- EXERCISE DIRECTIONS: Only the lines below from the one containing "Click commander Takeo Suzuki portrait" through the one containing "Task: Select the" belong in the answer, repeated exactly and without pictures.

- SOURCE MATERIAL:
[Start of Attachment]

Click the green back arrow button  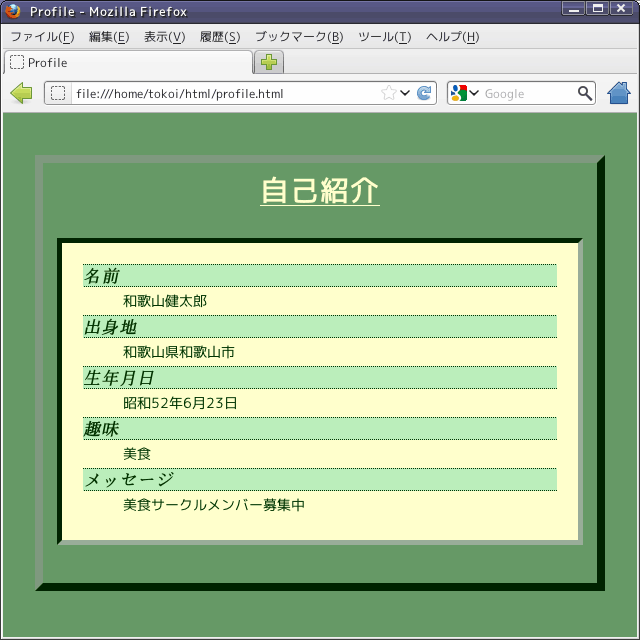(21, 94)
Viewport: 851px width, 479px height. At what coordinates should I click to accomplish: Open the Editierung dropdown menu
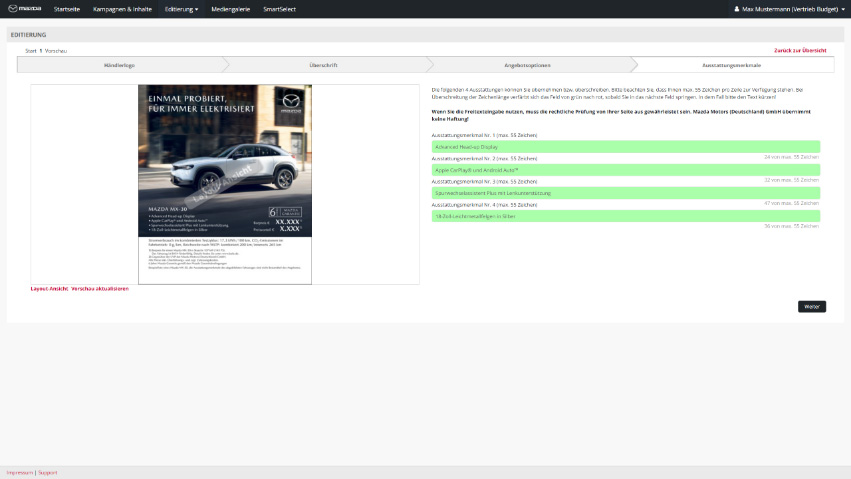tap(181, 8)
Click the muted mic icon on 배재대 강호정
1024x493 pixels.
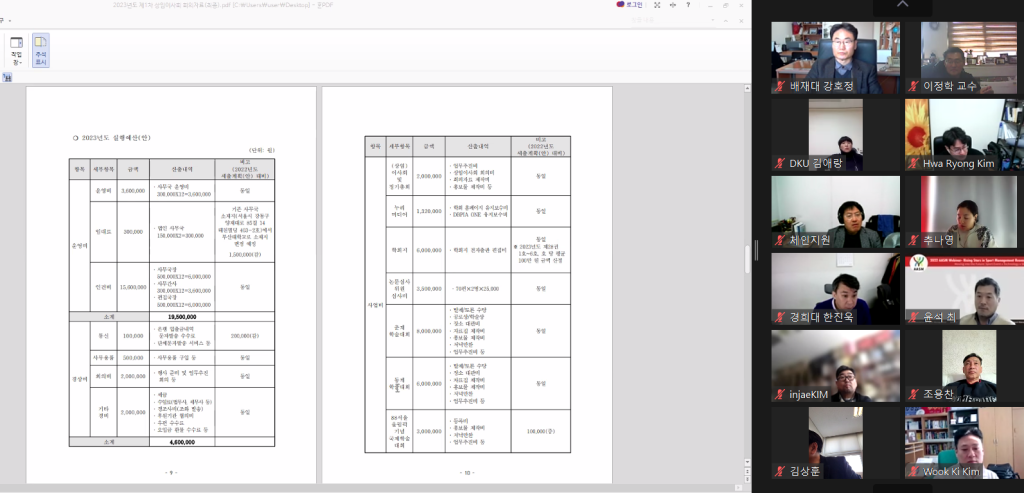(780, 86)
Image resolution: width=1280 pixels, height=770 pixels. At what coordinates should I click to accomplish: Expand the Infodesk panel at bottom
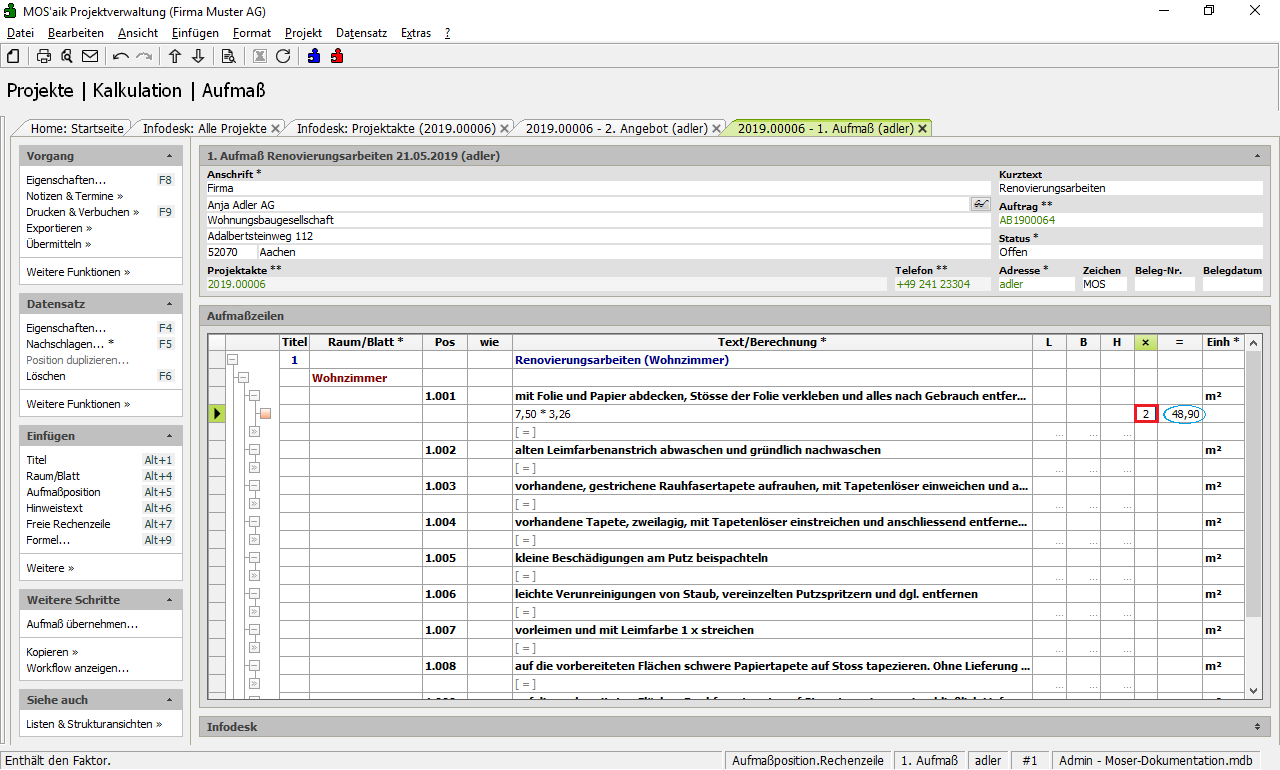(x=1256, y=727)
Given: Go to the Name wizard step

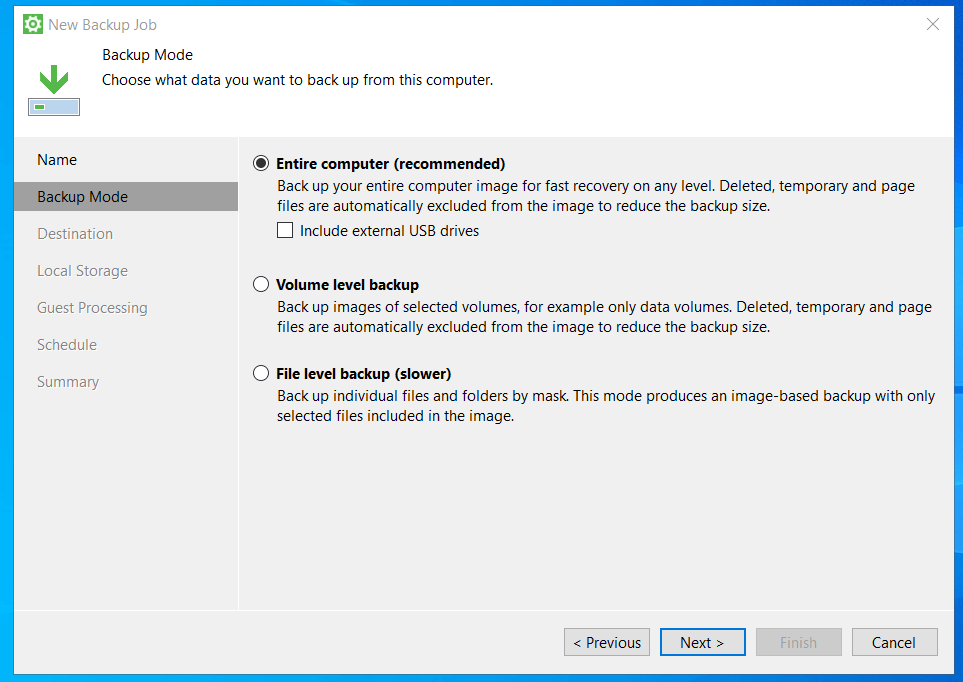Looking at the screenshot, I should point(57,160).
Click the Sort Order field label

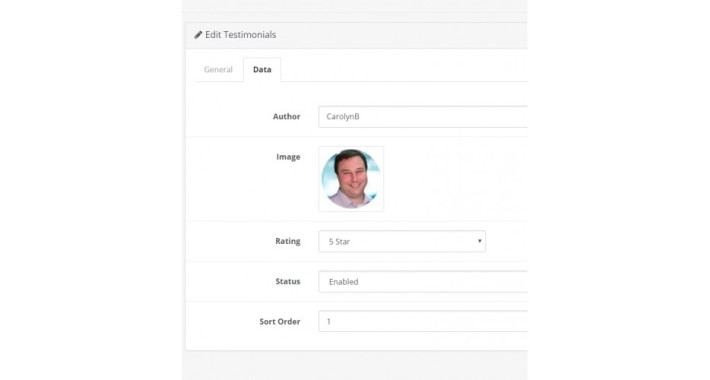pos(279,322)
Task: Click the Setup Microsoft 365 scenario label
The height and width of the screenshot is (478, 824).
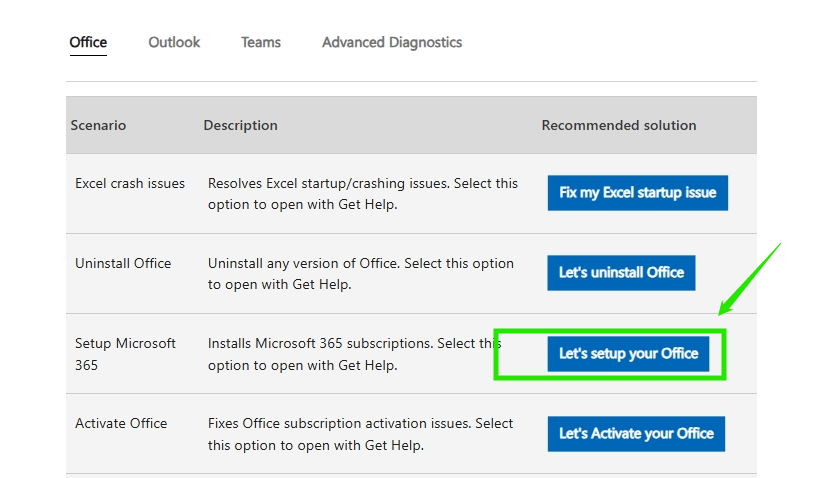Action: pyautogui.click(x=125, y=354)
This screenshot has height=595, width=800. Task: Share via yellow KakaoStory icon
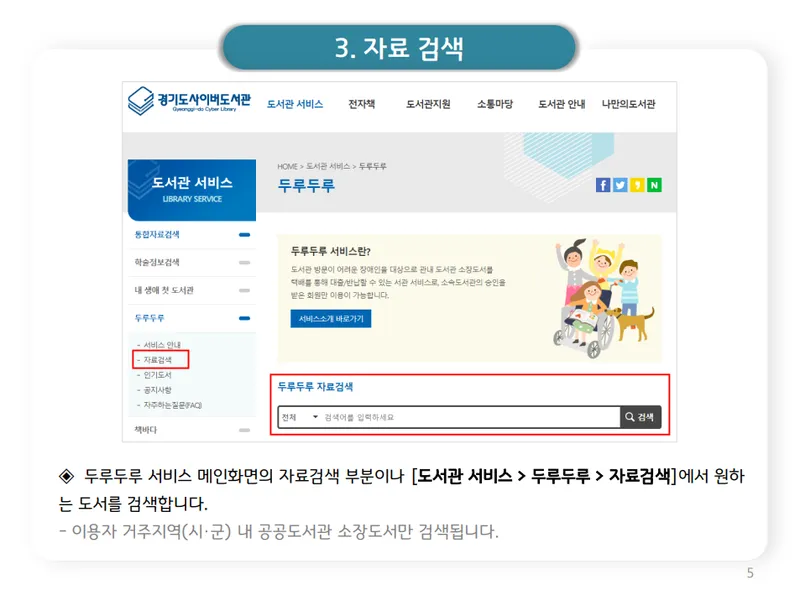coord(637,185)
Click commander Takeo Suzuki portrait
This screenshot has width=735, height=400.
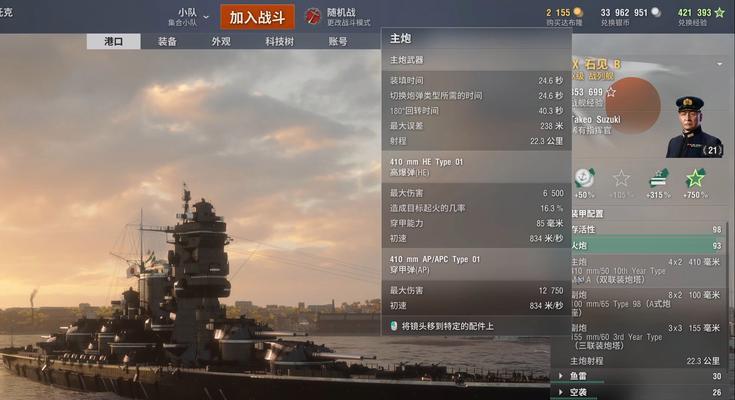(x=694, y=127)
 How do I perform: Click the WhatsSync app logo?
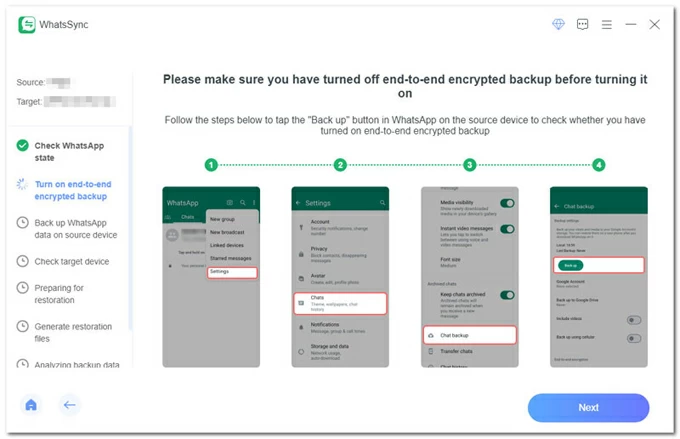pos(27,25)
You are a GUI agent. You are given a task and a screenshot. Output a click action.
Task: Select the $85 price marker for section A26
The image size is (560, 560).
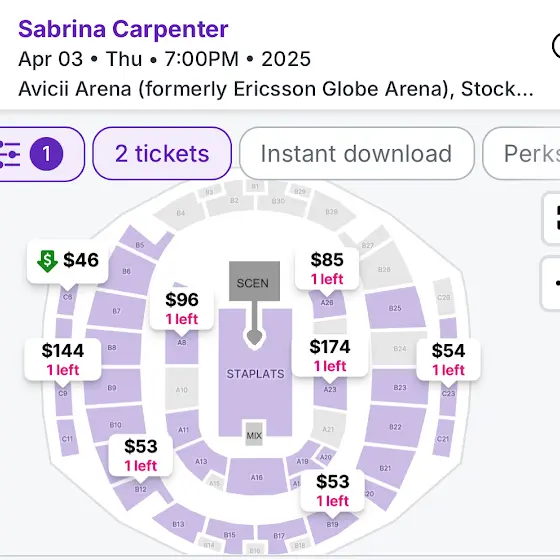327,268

[End of Attachment]

- WRITTEN ANSWER:
Click commander Takeo Suzuki portrait
This screenshot has width=735, height=400.
(x=694, y=127)
 How do I perform: Click the WhatsSync app logo?
pos(27,25)
You are a GUI agent. You are given a task and a screenshot. Output a click action.
Task: Select the $85 price marker for section A26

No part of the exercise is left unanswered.